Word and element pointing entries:
^^^^^^^^^^^^^^^^

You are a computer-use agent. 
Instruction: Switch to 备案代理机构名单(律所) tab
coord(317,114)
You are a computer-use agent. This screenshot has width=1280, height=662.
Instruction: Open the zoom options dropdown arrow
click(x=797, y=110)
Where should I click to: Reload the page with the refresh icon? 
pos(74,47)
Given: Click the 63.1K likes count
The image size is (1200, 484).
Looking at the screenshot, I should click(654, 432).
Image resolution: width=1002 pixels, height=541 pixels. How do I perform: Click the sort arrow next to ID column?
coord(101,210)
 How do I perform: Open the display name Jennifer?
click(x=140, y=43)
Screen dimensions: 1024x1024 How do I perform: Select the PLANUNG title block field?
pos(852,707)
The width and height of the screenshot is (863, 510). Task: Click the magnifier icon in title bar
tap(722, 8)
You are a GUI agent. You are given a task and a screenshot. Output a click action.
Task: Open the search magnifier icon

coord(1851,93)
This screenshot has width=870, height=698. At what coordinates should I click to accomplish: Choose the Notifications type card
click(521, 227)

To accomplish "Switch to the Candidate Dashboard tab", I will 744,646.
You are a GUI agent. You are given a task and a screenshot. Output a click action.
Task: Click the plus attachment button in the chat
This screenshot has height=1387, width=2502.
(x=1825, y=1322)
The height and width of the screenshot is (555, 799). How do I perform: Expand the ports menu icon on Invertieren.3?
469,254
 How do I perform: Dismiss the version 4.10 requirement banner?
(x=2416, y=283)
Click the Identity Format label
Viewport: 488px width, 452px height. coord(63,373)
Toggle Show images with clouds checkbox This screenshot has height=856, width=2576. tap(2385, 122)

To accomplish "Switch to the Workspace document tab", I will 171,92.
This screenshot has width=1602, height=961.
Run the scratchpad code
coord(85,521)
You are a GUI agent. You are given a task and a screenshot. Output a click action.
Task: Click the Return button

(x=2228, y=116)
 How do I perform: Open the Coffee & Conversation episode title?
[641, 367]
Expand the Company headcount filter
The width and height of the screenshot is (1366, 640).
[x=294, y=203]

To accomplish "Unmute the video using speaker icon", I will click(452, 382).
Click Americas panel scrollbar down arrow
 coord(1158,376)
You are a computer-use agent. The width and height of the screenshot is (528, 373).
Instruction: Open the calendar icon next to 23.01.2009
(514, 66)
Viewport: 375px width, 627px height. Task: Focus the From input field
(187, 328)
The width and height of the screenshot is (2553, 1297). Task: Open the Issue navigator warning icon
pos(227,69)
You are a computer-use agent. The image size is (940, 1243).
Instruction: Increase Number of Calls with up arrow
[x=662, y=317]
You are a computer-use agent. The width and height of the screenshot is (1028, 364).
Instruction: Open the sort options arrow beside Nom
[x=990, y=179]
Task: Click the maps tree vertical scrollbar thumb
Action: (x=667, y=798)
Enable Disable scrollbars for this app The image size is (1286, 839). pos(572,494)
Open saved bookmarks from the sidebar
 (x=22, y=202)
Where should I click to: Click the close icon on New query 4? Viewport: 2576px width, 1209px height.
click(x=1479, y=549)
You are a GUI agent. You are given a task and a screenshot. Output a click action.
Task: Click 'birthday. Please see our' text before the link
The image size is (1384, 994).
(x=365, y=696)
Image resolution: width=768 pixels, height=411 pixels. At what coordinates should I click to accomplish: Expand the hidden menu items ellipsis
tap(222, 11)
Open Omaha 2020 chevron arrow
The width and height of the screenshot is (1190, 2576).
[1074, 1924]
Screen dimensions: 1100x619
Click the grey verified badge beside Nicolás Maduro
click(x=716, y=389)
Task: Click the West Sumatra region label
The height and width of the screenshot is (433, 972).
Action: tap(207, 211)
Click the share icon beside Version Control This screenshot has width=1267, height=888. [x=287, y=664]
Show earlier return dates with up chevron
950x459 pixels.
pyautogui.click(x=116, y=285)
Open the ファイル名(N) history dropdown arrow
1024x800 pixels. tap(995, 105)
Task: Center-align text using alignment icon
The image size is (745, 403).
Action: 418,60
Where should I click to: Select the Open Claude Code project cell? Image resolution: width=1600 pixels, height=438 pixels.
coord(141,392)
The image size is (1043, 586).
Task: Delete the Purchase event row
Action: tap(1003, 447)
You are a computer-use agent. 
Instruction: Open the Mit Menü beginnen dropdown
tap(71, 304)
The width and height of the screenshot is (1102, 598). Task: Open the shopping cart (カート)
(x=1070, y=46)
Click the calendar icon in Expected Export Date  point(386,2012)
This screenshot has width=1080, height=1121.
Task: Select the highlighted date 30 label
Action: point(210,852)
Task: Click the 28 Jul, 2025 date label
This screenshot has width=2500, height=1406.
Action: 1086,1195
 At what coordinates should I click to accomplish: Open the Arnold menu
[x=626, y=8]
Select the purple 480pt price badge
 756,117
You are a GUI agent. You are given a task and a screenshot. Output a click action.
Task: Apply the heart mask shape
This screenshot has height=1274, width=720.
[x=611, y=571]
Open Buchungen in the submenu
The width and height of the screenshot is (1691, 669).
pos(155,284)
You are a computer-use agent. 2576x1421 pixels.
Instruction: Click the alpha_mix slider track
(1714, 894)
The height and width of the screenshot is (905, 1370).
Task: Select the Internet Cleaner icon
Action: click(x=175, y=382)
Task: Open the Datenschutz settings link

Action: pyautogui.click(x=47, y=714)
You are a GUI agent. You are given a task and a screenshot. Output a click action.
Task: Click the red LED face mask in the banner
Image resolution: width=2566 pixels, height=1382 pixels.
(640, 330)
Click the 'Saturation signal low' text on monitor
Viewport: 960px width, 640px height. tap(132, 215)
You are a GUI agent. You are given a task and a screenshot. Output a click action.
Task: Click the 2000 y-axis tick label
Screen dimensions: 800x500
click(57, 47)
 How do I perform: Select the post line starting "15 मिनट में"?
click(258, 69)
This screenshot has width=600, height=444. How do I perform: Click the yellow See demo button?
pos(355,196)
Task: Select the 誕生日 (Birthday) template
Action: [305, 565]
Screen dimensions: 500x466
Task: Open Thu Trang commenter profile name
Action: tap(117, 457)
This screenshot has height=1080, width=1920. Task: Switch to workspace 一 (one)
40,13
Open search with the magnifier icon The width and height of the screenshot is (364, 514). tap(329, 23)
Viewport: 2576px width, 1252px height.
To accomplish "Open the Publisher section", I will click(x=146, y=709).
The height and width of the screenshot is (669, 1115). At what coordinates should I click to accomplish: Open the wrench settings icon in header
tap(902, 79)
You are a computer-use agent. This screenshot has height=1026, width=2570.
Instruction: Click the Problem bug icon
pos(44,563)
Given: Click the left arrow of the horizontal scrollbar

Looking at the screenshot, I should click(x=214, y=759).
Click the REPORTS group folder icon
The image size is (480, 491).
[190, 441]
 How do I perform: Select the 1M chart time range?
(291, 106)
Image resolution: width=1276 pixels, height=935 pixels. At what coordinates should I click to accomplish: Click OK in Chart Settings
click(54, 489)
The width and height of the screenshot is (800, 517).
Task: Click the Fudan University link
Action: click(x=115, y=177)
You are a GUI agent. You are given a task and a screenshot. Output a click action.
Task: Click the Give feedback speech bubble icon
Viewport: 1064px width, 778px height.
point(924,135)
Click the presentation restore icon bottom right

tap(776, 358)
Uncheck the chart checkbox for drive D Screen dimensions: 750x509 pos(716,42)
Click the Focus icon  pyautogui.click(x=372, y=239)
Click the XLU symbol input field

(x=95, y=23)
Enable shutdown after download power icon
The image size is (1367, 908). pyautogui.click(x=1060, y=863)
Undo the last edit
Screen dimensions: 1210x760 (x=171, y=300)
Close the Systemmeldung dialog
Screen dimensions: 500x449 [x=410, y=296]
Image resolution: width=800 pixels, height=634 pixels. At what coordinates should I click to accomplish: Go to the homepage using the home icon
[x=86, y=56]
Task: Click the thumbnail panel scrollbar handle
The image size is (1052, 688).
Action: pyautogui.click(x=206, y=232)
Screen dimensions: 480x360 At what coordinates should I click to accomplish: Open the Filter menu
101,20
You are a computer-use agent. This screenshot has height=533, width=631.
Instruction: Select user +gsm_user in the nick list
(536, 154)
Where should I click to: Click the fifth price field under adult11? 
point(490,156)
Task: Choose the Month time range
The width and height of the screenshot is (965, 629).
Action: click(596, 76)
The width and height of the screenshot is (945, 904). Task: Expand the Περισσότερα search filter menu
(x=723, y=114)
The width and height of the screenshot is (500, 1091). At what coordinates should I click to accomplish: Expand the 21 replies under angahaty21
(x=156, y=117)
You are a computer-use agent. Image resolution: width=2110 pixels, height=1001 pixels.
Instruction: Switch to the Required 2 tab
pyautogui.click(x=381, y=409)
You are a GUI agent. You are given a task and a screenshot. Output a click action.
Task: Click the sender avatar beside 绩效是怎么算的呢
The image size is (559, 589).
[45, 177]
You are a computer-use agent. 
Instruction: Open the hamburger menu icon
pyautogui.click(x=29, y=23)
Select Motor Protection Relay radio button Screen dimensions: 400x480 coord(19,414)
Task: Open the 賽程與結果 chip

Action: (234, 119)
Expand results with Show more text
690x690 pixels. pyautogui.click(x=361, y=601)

^^^^^^^^^^^^^^^^

TASK
Please edit the stretch from the line containing "This screenshot has width=600, height=444." through the line containing "Action: click(x=115, y=177)" by changing "wrench settings icon" to "gear settings icon" and keeping everything else the same. Return only those lines.

SOLUTION TO THIS EXERCISE
This screenshot has width=600, height=444. How do I perform: Click the yellow See demo button?
pos(355,196)
Task: Select the 誕生日 (Birthday) template
Action: [305, 565]
Screen dimensions: 500x466
Task: Open Thu Trang commenter profile name
Action: tap(117, 457)
This screenshot has height=1080, width=1920. Task: Switch to workspace 一 (one)
40,13
Open search with the magnifier icon The width and height of the screenshot is (364, 514). tap(329, 23)
Viewport: 2576px width, 1252px height.
To accomplish "Open the Publisher section", I will click(x=146, y=709).
The height and width of the screenshot is (669, 1115). At what coordinates should I click to accomplish: Open the gear settings icon in header
tap(902, 79)
You are a computer-use agent. This screenshot has height=1026, width=2570.
Instruction: Click the Problem bug icon
pos(44,563)
Given: Click the left arrow of the horizontal scrollbar

Looking at the screenshot, I should click(x=214, y=759).
Click the REPORTS group folder icon
The image size is (480, 491).
[190, 441]
 How do I perform: Select the 1M chart time range?
(291, 106)
Image resolution: width=1276 pixels, height=935 pixels. At what coordinates should I click to accomplish: Click OK in Chart Settings
click(54, 489)
The width and height of the screenshot is (800, 517).
Task: Click the Fudan University link
Action: click(x=115, y=177)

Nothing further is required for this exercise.